Tom Shakespeare, Review: The many worlds of disability, The Lancet, Volume 398, Issue 10316, 4–10 December 2021, Page 2066
DOI:https://doi.org/10.1016/S0140-6736(21)02693-3
Jan Grue is a phenomenon in the disability world: a 40-year-old with a congenital muscular atrophy, who is an author of fiction for adults and children and is also Professor of Qualitative Research at the University of Oslo, Norway. In this eagerly awaited book, I Live a Life Like Yours: A Memoir, he tells the story of his life and his daily existence. Grue is expert at capturing sights, sounds, and even smells. The stories he relates are likely to represent the reality for many educated people in high-income countries with lived experience of disability who have stumbled, fallen, and wheeled through school, clinic, and workplace over recent decades.

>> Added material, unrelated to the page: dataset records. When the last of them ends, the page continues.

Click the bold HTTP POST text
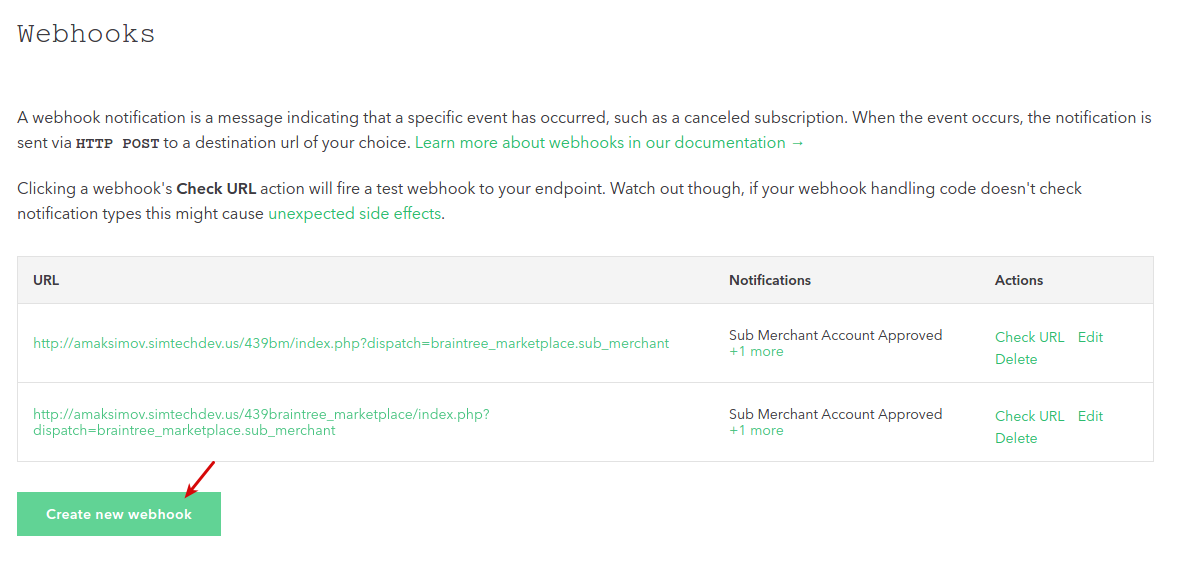click(117, 143)
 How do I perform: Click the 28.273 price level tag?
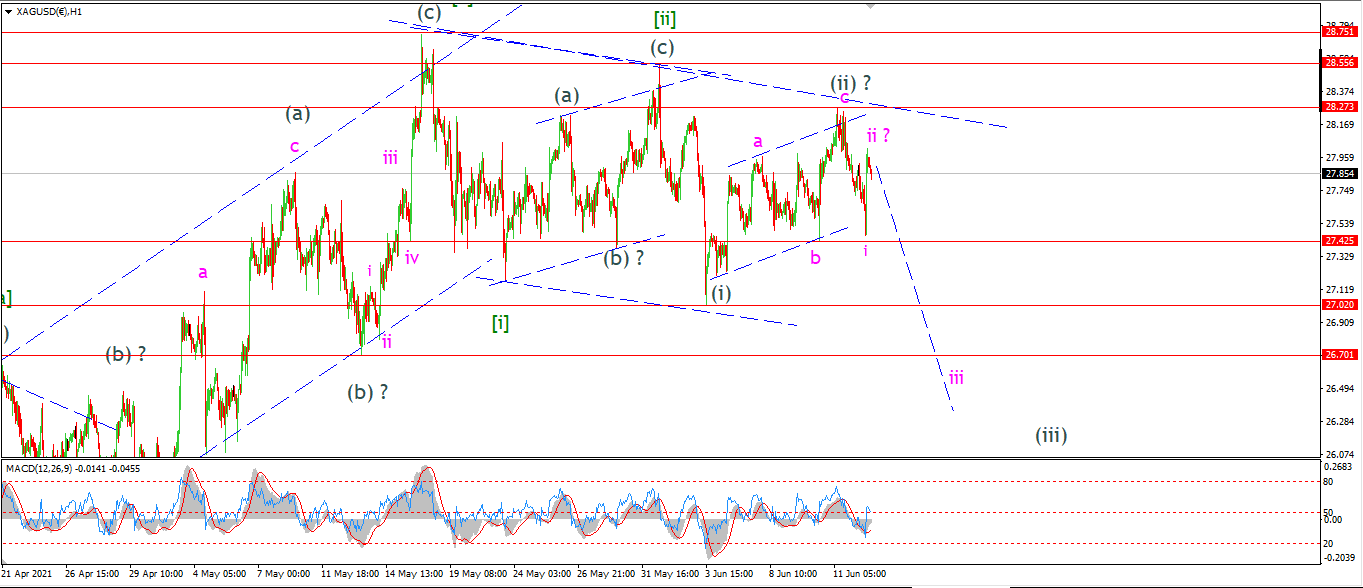pyautogui.click(x=1341, y=106)
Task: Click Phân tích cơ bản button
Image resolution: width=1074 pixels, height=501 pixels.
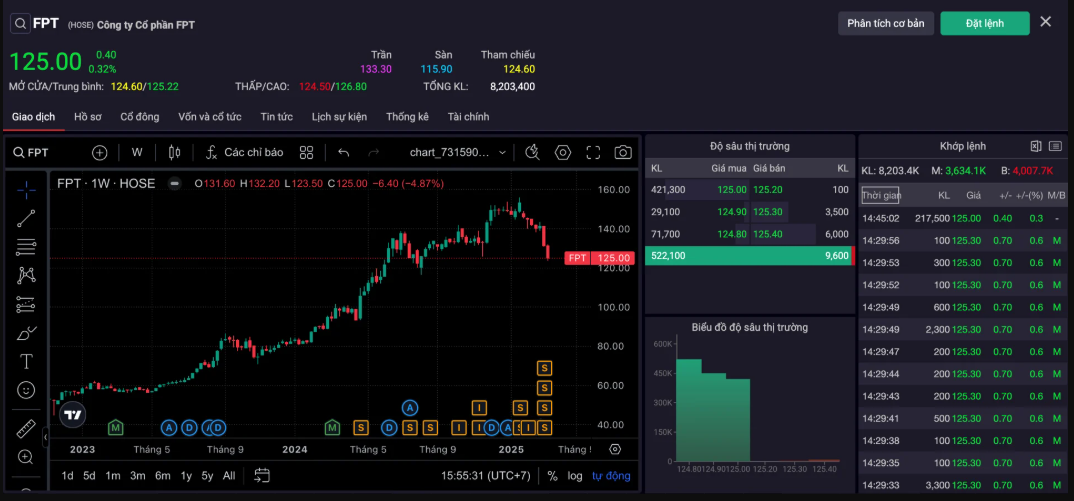Action: pos(885,23)
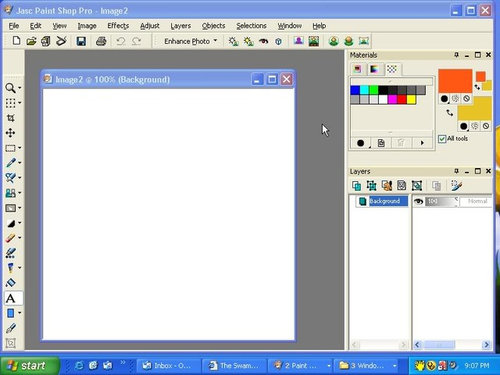Click the Print icon in toolbar

(101, 41)
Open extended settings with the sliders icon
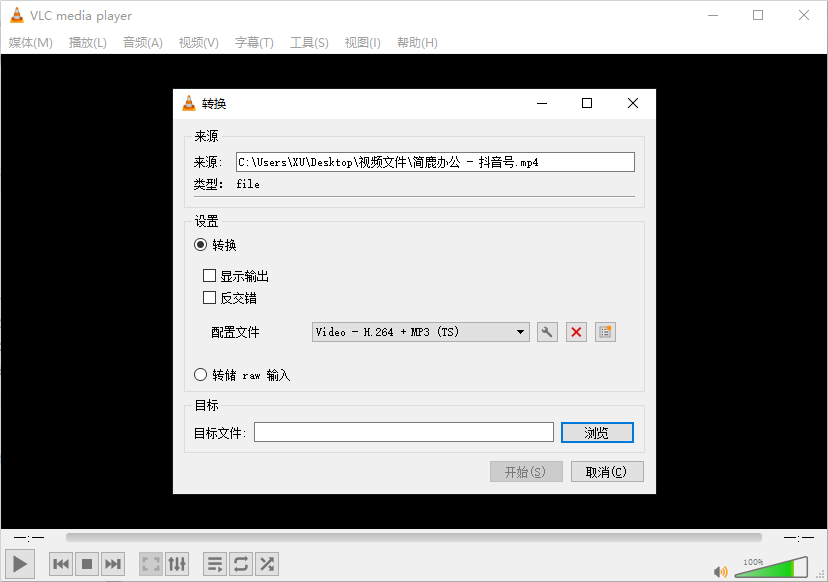 177,563
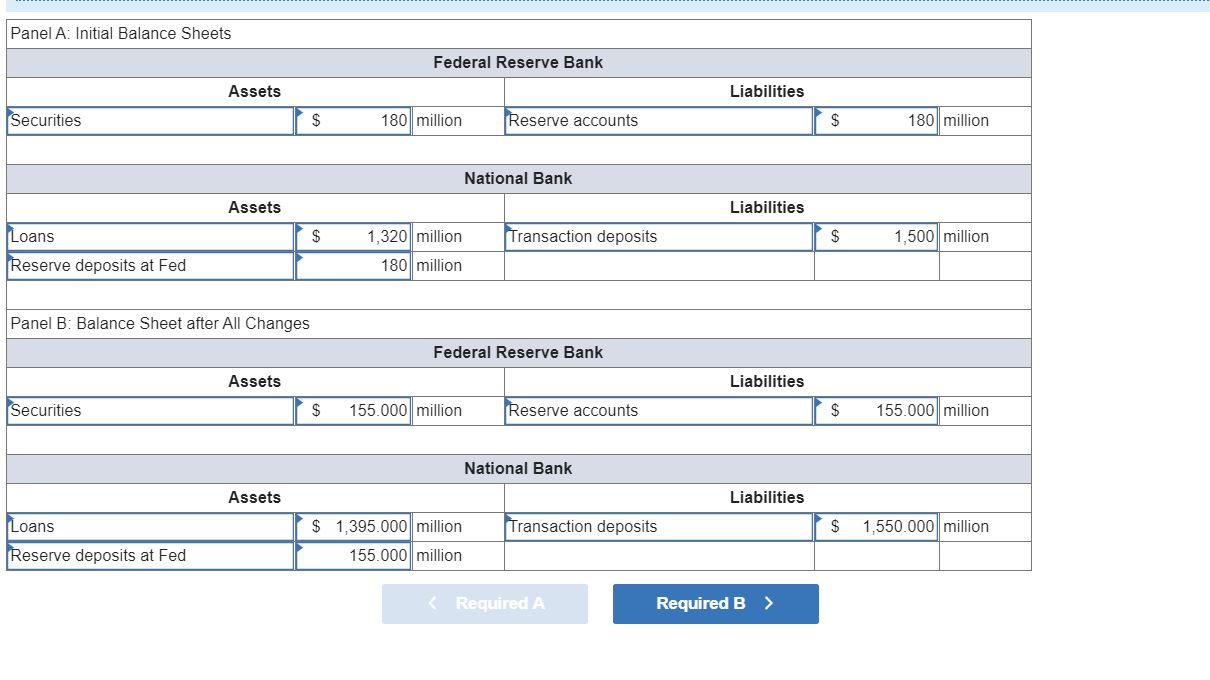Click the Reserve accounts label in Panel B
The height and width of the screenshot is (680, 1210).
pos(658,410)
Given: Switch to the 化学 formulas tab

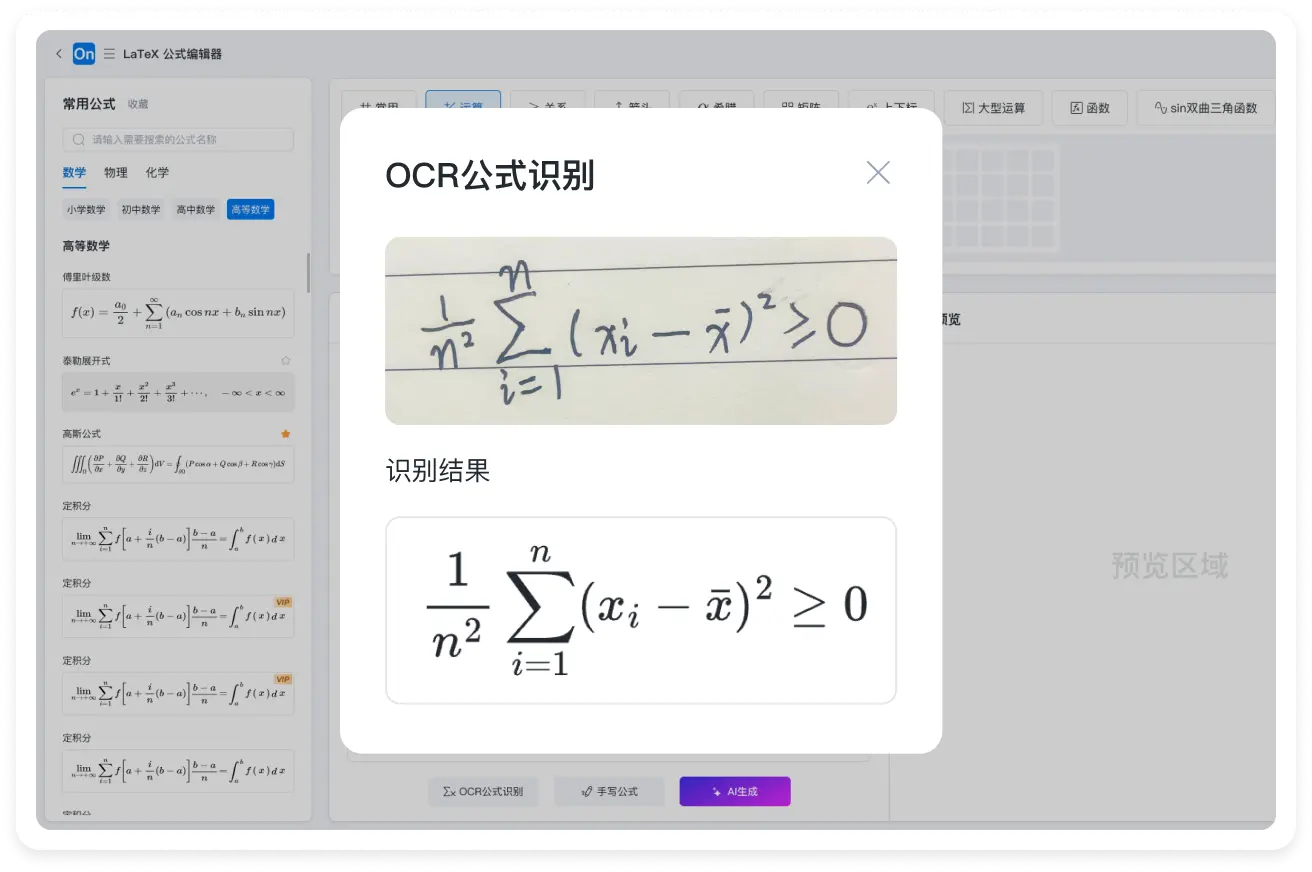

The cultural landscape that Grue’s writing effortlessly inhabits could be intimidating. Quotations from Michel Foucault, snatches of Jorge Luis Borges, and sentences from Erving Goffman abound. But I Live a Life Like Yours is an easy read because Grue is a fluent and intimate writer, well translated here by Becky Crook. As such, the book is an excellent primer on both the lived experience of a neuromuscular impairment and the world of disability studies and disability activism.